UCSC researchers help launch program to monitor coastal oceans

The University of California, Santa Cruz, will soon be at the center of an extensive new program to monitor California's coastal oceans. The Network for Environmental Observation of the Coastal Ocean (NEOCO) will funnel real-time data from seven UC research sites along the California coast to a database at UC Santa Cruz.

Information in the database will be useful to researchers studying coastal ecosystems, global warming, and other issues. The database will also be open for public access on the Internet and will be a valuable resource for educators and students.

"We will obtain long-term data on the coastal environment from a large network of sites," said UCSC programming analyst Lauren Wilkinson, who is in charge of the database and web application.

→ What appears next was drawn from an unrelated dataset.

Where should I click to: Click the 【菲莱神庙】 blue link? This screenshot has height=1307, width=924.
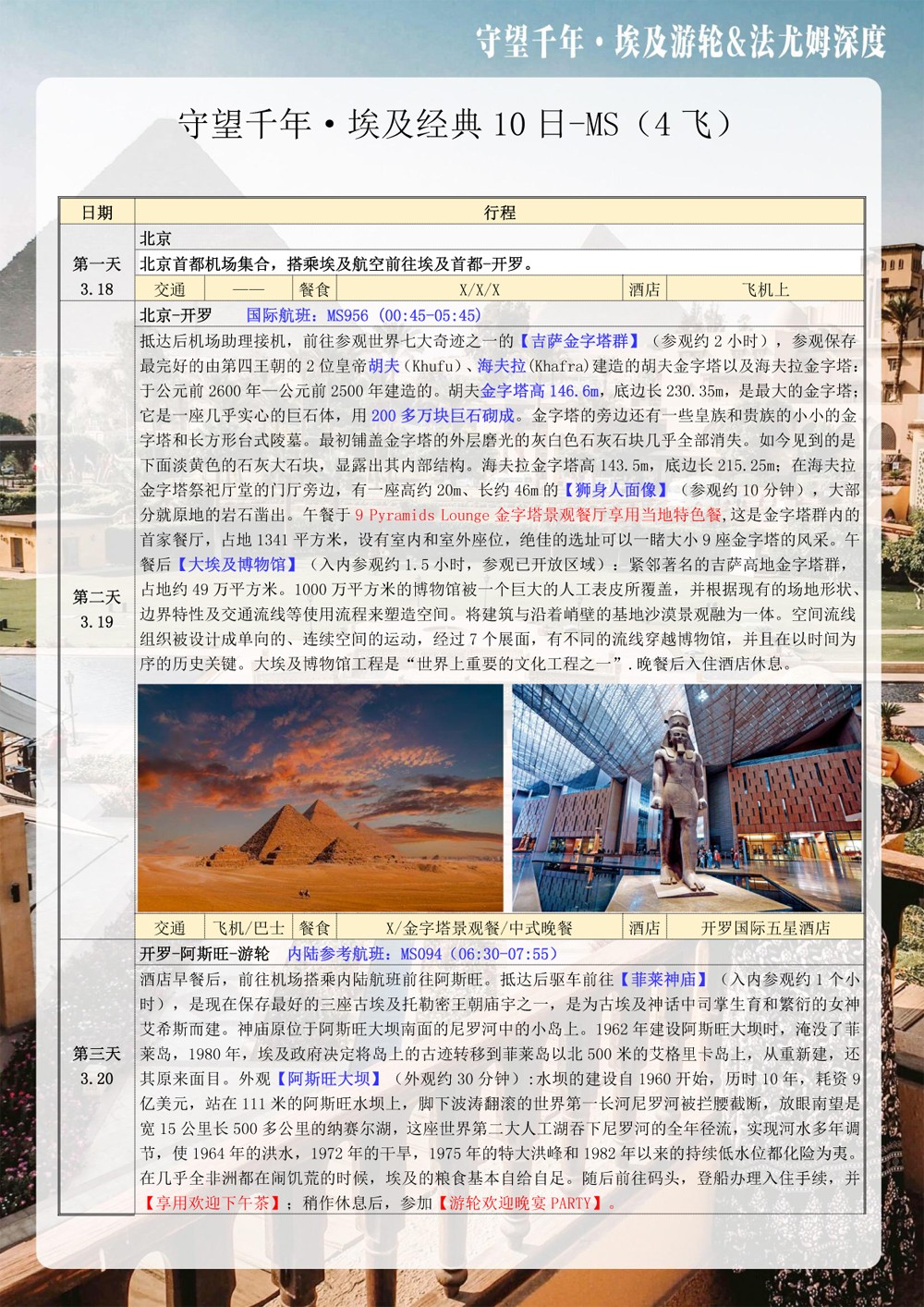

Wilkinson and Margaret Dekshenieks, assistant professor of ocean sciences and NEOCO codirector, described the project at the 2002 Ocean Sciences Meeting in Honolulu on February 11. Participating campuses and the observation sites where they will be collecting data for the network include UC Davis (Bodega Head), UC Berkeley (Farallon Islands), UC Santa Barbara (Goleta), UCLA (Santa Monica), UC Irvine (Newport), and UC San Diego, Scripps Institution (La Jolla). John Largier of the Scripps Institution codirects the project with Dekshenieks.

"This type of broad, interdisciplinary monitoring project is critical for the oceanography community," Wilkinson said.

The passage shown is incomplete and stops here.